▸ **Task goal**: The response should contain only those lines of the entries below that include the string "label".

▸ **Records for this exercise**:
______

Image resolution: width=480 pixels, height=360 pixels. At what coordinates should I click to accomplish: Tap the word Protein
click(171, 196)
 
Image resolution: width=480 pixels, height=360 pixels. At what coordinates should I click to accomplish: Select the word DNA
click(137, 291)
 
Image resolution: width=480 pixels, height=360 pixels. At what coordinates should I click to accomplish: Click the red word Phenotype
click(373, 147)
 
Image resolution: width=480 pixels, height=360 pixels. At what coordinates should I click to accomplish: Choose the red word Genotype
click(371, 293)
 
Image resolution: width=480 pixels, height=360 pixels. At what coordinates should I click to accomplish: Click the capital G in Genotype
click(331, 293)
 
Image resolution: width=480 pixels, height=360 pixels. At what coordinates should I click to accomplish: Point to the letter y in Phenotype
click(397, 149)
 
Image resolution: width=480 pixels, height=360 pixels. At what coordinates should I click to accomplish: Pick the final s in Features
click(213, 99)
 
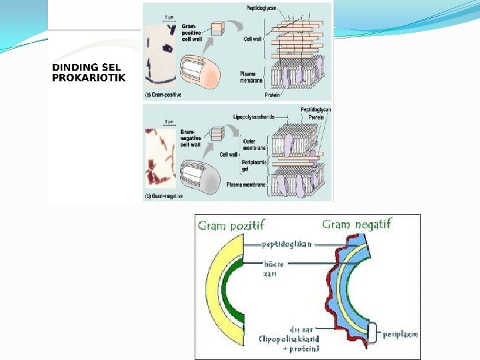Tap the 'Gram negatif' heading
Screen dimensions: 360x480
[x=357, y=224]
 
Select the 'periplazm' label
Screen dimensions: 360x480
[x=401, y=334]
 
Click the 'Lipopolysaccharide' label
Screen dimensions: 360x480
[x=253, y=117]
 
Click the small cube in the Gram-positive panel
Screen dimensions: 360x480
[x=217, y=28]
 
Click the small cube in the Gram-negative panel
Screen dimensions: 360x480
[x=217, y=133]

______

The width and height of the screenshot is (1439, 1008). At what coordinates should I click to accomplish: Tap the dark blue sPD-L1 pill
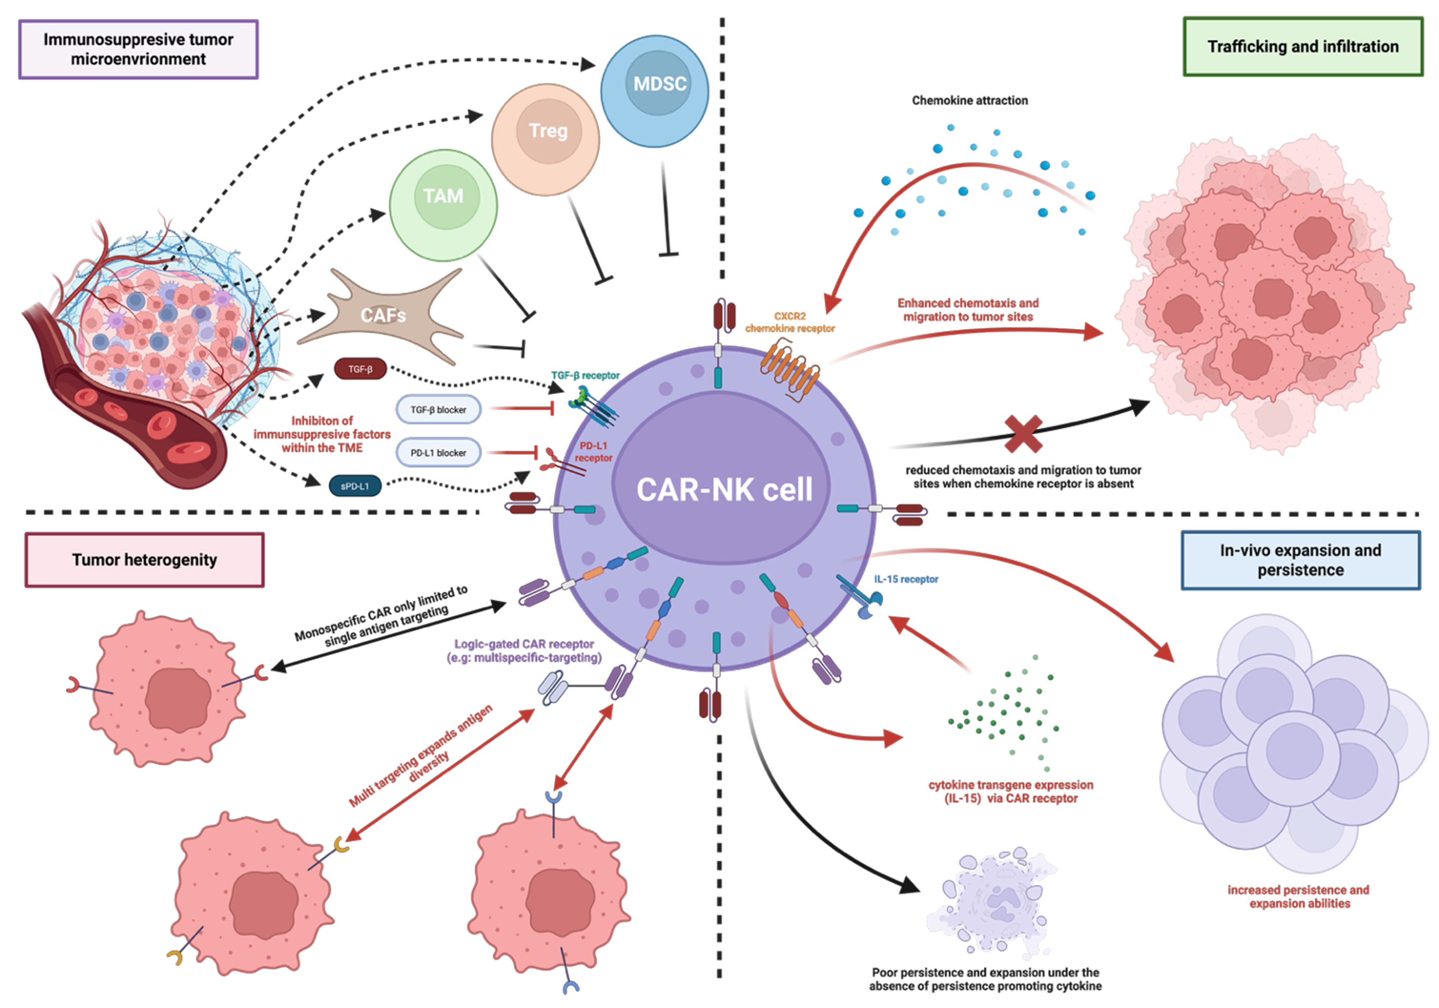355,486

______

▸ **Solved problem**:
Select the 'periplazm' label
Click the 'Lipopolysaccharide' label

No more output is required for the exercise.